US military sets up temporary aid dock in Gaza

The US military anchored a temporary pier on Gaza's coast on Thursday, creating an entry point for humanitarian aid for the enclave, where the flow of supplies across land borders has largely stopped since Israel began its his foray into Rafah last week.

The aid will be loaded onto trucks that will begin disembarking “in the coming days,” US Central Command said in a statement Thursday morning. US officials said last week that the floating dock and causeway had been completed, but that weather conditions had delayed their installation.

Israel has long opposed a seaport for Gaza, saying it would pose a security threat. As the humanitarian crisis in the territory has soared in recent months, with acute shortages of food, medicine and other essentials, the U.S. military in March announced a plan to build a temporary dock to allow aid shipments across the Mediterranean Sea.

An American ship loaded with humanitarian aid, the Sagamore, left for Gaza from Cyprus last week, and the supplies were loaded onto a smaller vessel that was waiting for the dock to be installed. The United Nations will receive the aid and oversee its distribution in Gaza, according to Central Command, which said no American troops will set foot in the territory.

Over the next two days, U.S. military and aid groups will aim to load three to five trucks from the dock and send them to Gaza as a test of the process established by the Pentagon, said Gen. Charles Q. Brown, chairman of the heads of state major relatives.

“It will probably take another 24 hours to make sure everything is ready,” he told reporters Thursday aboard a flight to Brussels, where he was attending a NATO meeting. “We have our protection force in place, we have contract truckers on the other side, and there is fuel for those truckers too.”

The Pentagon hopes the dock operation will bring enough aid for about 90 trucks a day, a number that will increase to 150 trucks when the system reaches full operational capacity, officials say.

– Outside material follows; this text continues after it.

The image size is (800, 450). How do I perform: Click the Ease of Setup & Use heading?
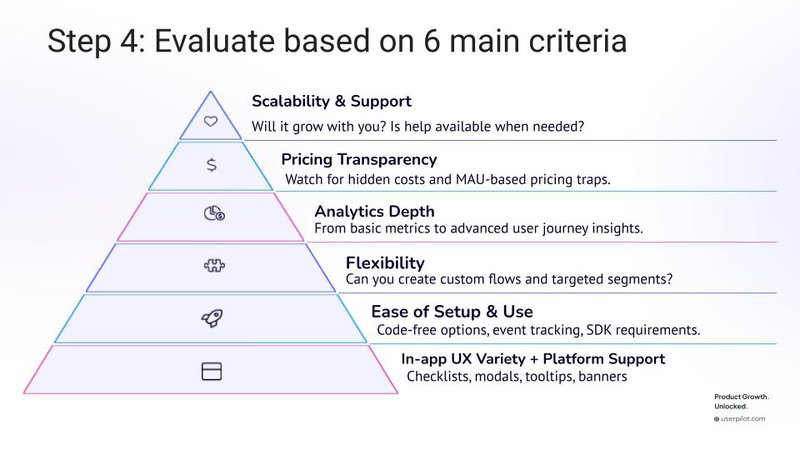452,311
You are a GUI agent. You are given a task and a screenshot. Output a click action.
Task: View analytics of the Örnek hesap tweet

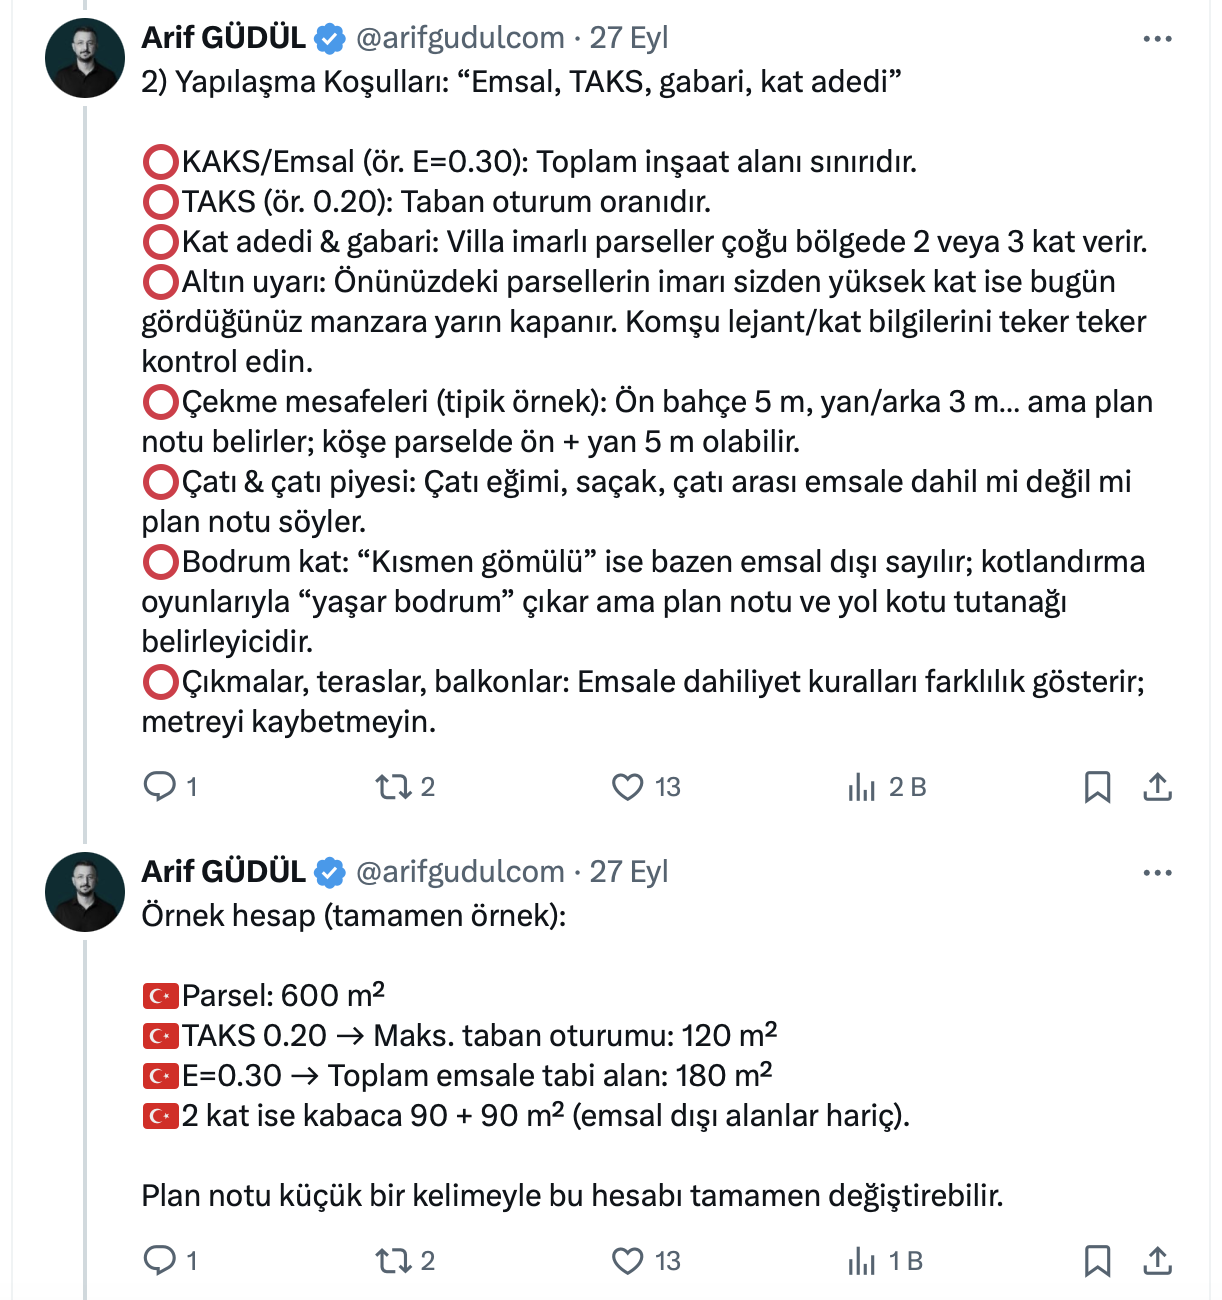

In a briefing on Thursday, an Israeli military spokesman, Lt. Col. Nadav Shoshani, said support for the temporary pier project was a “top priority.” He said the Israeli Navy and the 99th Division are supporting the effort by sea and land, respectively.

Aid groups say the devastation in Gaza after seven months of Israeli bombardment, strict Israeli inspections and restrictions on border crossings are limiting the amount of aid that can enter Gaza. Israel says the restrictions are necessary to ensure that neither weapons nor supplies end up in the hands of Hamas.

In a briefing Wednesday, Dan Dieckhaus, director of the U.S. Agency for International Development, stressed that the maritime aid corridor is intended to complement deliveries through land crossings, not replace them.

The Pentagon said the pier could help deliver up to two million meals a day.

An aid group, World Central Kitchen, built a makeshift pier in mid-March to deliver aid by sea to Gaza for the first time in nearly two decades. But those efforts came to an abrupt end in early April, after seven of the group's workers were killed in an Israeli strike.

Rawan Sheikh Ahmad AND Helene Cooper contributed to the reporting.